Very often, the issue is not only hormonal change.

It is that hormonal change collides with missing foundations.

A body signal appears:

heat
sweating
racing heart
fatigue
poor sleep
tension
surges of emotion
a sense of unfamiliarity in the body

And within seconds, older procedures may begin to run:

something is wrong with me
my body is betraying me
I need to get away from this feeling
I need to control this
I cannot bear this
I am no longer who I thought I was

That is why some women do not only find menopause uncomfortable.

They find it frightening, shaming, disorganising, or identity-shaking.

Especially if there were already difficulties with:

body awareness
emotional processing
healthy self-worth

If body signals have long felt confusing, alarming, or intrusive, then stronger body sensations may feel overwhelming.

If difficult feelings have long been overridden, hidden, or cut off from, then more intense emotional states may feel unmanageable.

And if self-worth was already vulnerable, then bodily change may land not only as discomfort, but as humiliation, defectiveness, loss, or threat to identity.

That does not mean the problem is “all psychological”.

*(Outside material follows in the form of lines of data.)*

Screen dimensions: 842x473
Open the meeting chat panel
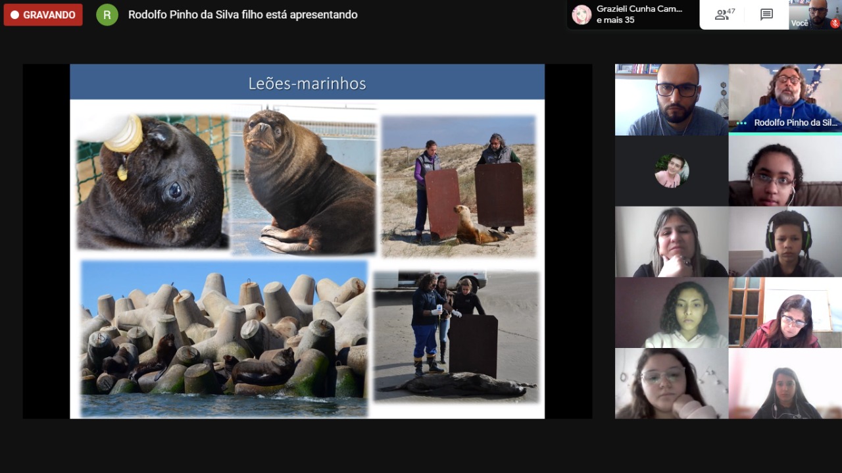click(x=766, y=14)
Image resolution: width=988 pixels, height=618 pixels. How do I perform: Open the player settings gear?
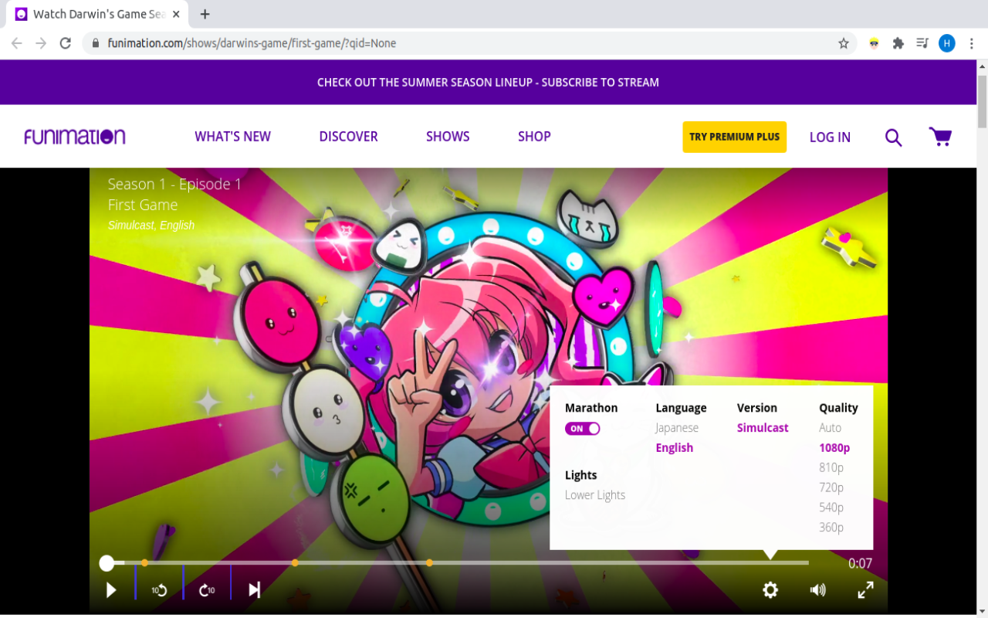pos(770,589)
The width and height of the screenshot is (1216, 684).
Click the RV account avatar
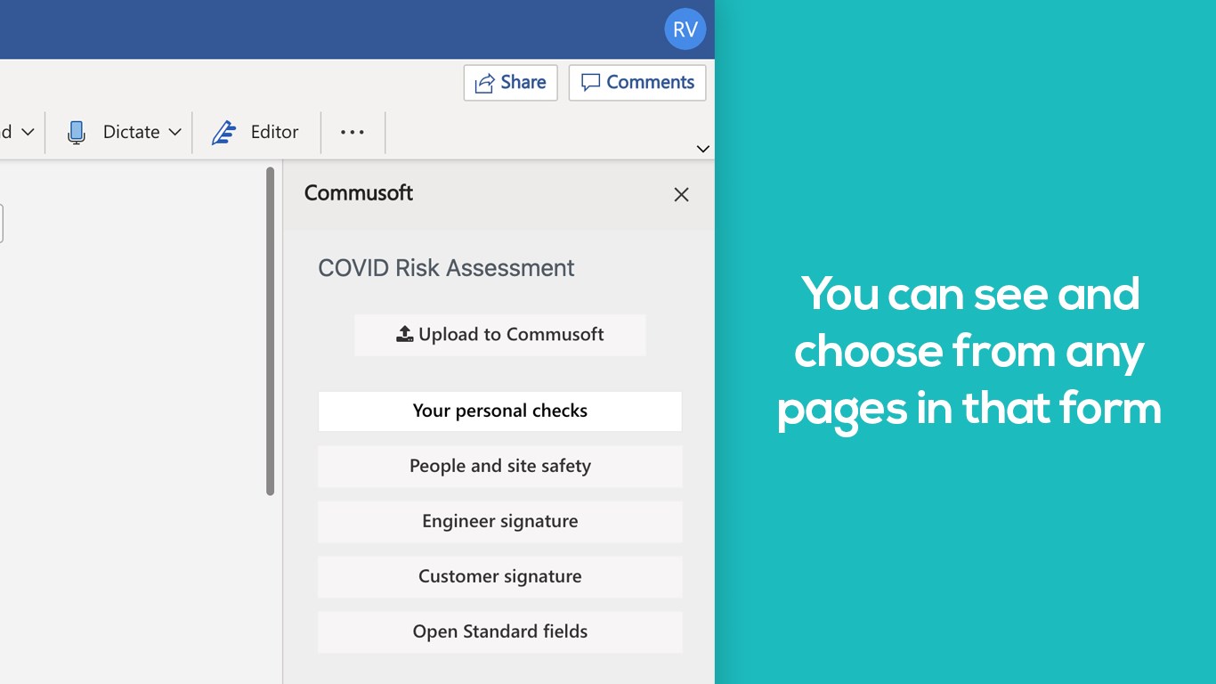[685, 29]
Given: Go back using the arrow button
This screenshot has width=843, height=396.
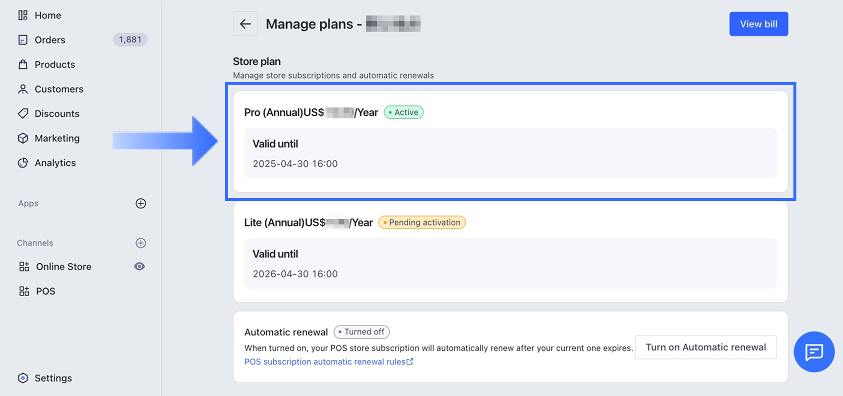Looking at the screenshot, I should point(245,24).
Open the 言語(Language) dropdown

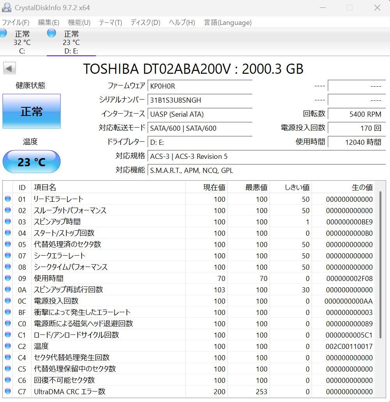[x=227, y=23]
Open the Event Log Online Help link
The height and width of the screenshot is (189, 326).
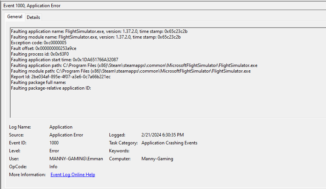[x=72, y=175]
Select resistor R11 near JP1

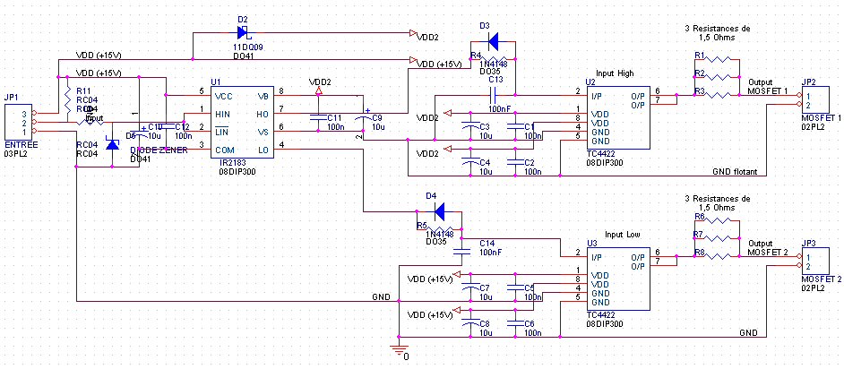(68, 101)
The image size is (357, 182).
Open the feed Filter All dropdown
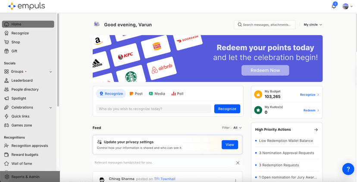(238, 128)
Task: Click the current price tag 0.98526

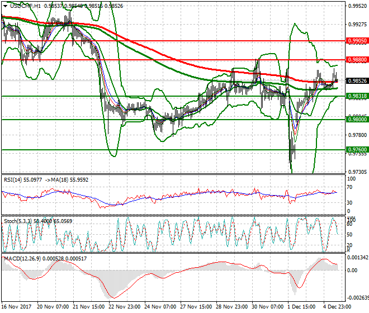Action: point(356,81)
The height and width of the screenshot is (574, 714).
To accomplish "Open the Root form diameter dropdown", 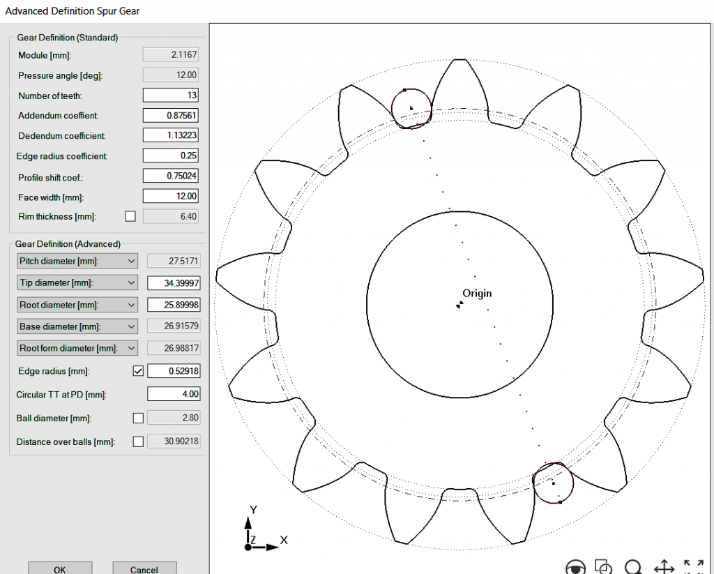I will coord(77,348).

It means the experience is both physical and psychological.

And that is precisely why tips alone so often fail.

More advice.
More things to remember.
More pressure to cope better.
More pressure to be positive.

None of those reliably change the procedure.

Because the goal is not to remember more things while your system is already in threat.

The goal is to train a different, once-learned procedure that your system can run automatically.

An older procedure may say:

panic
override
suppress
shame
collapse

A newer procedure may say:

notice
name
allow
steady
respond

That newer procedure has different consequences.

Less alarm.
Less shame.
Less confusion.
More self-trust.
More capacity to stay with the body without feeling annihilated by it.
More room for the self to adapt, rather than collapse.

That usually means building stronger foundations in three areas:

body awareness
emotional processing
healthy self-worth

When those foundations get stronger, intense body change no longer has to trigger the same level of alarm, shame, and identity threat.

And that helps not only with menopause, but in many other parts of life too.

If you’d like an overview of the Missing Foundations pathway, here’s the explainer video:
https://youtu.be/QoX7D8hChV8

And if you’d like a practical “how to” start building stronger foundations now, here’s the follow-along video:
https://youtu.be/3k9Tp5YNOiU

You do not need to become a different person.

But you may need to train the foundations that let intense body change stop feeling like personal collapse.